Resting metabolic rate is the energy expenditure of metabolic and physical processes when the body is resting.
The thermic effect of food is the energy expenditure associated with food digestion and absorption.
Resting metabolic rate is the rate of expending energy when at rest. It accounts for around 70 percent of the body’s total expenditure each day.
RMR will be directly related to body size and sex. Determining the exact number for this is nearly impossible, but formulas can get somewhat close for accurate guesswork.
The Harris-Benedict equation is what is used for total daily calorie expenditure (DCE).
The DCE is the total number of calories someone expends including resting metabolic rate, activity level factor, and thermic effect of food.
The activity level factor is a multiplier that reflects the level of activity.
Thermic Effect of Food
The TEF is the energy associated with food breakdown and absorption.
This will make up around 10 percent of the total daily expenditure. It can also be referred to as diet-induced thermogenesis.
Overall macronutrient composition will also affect the TEF.
Physical activity is second only to the resting metabolic rate in terms of contributions to the total energy expenditure.
Physical activity will make up around 20% of TDEE, but this can be changed significantly based on exercise.
Physical activity can be broken up into two categories: exercise activity thermogenesis and non-exercise activity thermogenesis.
Exercise activity thermogenesis, or EAT, involves planned, structured, and repetitive movement with the goal being to improve or maintain physical fitness.

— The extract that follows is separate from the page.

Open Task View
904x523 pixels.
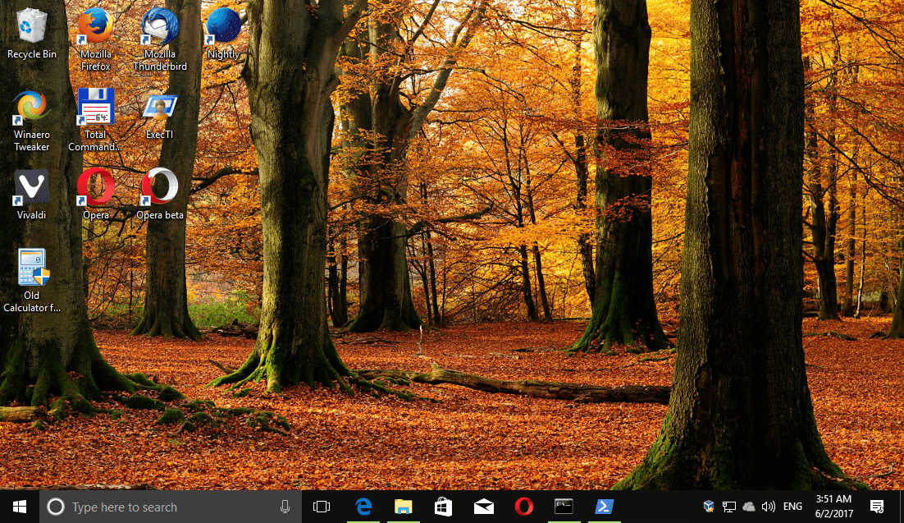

EAT will be around 5 percent of the TDEE on average with some variance based on how much exercise is done.
Then we have non-exercise activity thermogenesis, which is also called NEAT.
NEAT involves all physical activity and movement besides what is done during exercise. The more someone moves and needs to do small things throughout the day, the more energy they will expend in this regard.

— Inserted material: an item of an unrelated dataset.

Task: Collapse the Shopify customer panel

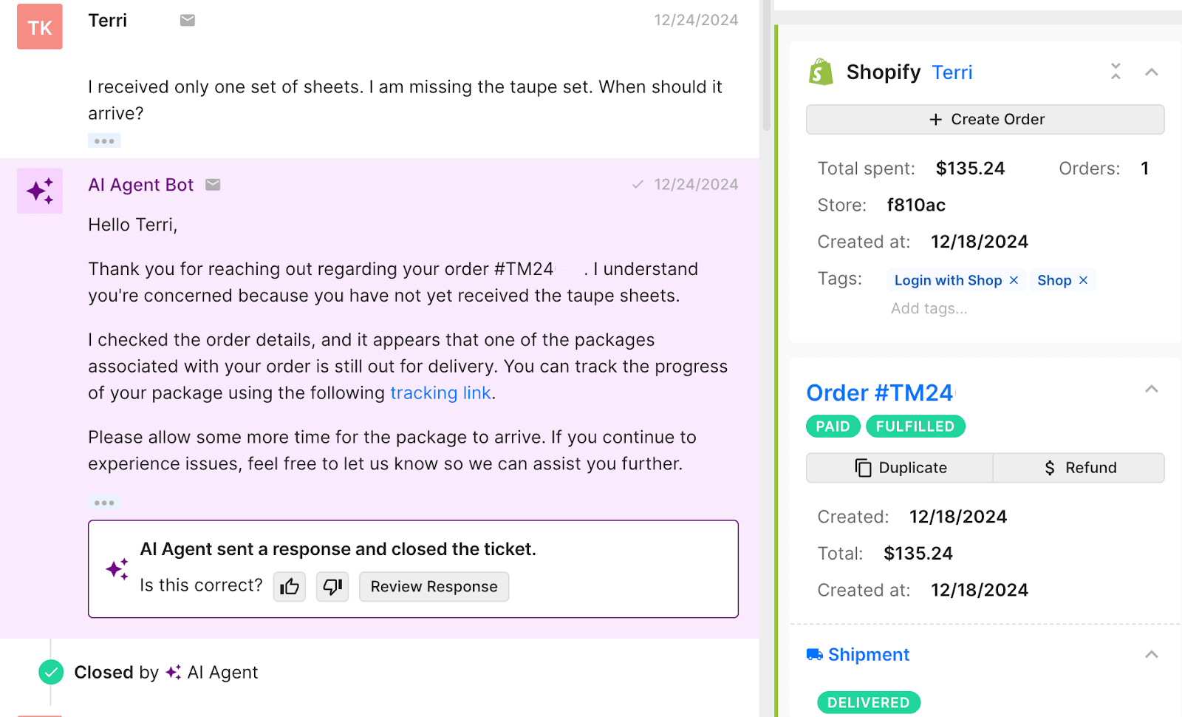Action: (1151, 72)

NEAT accounts for around 15 percent of the TDEE.
The body is growing, changing, and repairing. We have millions of cells dying every day, and millions of cells are created to replace them.

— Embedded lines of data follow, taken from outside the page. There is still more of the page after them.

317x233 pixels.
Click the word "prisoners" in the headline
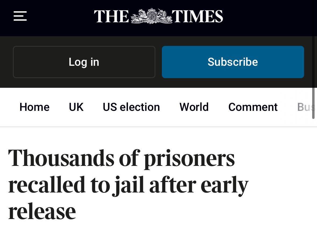click(x=189, y=158)
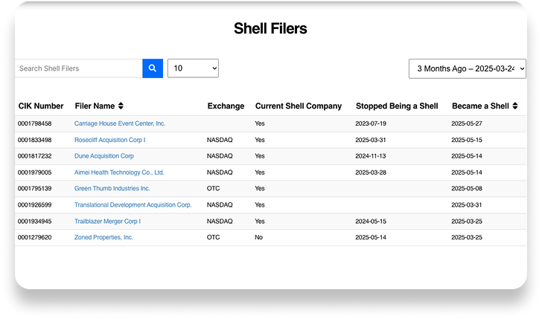Expand the 3 Months Ago date range dropdown
The image size is (542, 319).
[467, 68]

Especially in the case of youth, their bodies are growing rapidly and even more cells are created every day.
The energy costs of creating cells can be important for a personal trainer to consider, especially when working with youth or pregnant clients.
Lifestyle and Metabolism
The lifestyle that people lead includes their dietary patterns, activities, and their opinions and behaviors.
Eating patterns with an excess of certain macronutrients will cause the body to use that nutrient over others in energy production.
Weight management involves the physiological processes and techniques you use to achieve or maintain a specific body weight.
Fitness and nutrition programs vary depending on the needs and goals of the clients.
Energy balance is complex and involves factors beyond simply food and exercise.
Body types are also called somatotypes. These help to classify someone’s body structure.
An ectomorph is a body that is long and lean with little body fat and muscle mass. The shoulders and hips are narrow.
An endomorph is a body type that has lots of body fat and lots of muscle mass with large upper arms and thighs.
A mesomorph is an athletic, muscular build that has broad shoulders and a healthy body weight.
For training, ectomorphs have a hard time gaining weight, endomorphs have an easy time gaining weight, and mesomorphs can gain weight or lose weight easily if they decide.
Ectomorphs are likely to need a higher carb and protein intake to keep their body weight and muscle mass.
Endomorphs will need a diet lower in carbs and higher in protein to prevent excess fat storage and support muscle mass.
Mesomorphs need a more balanced diet that is focused on daily calorie expenditure for energy balance.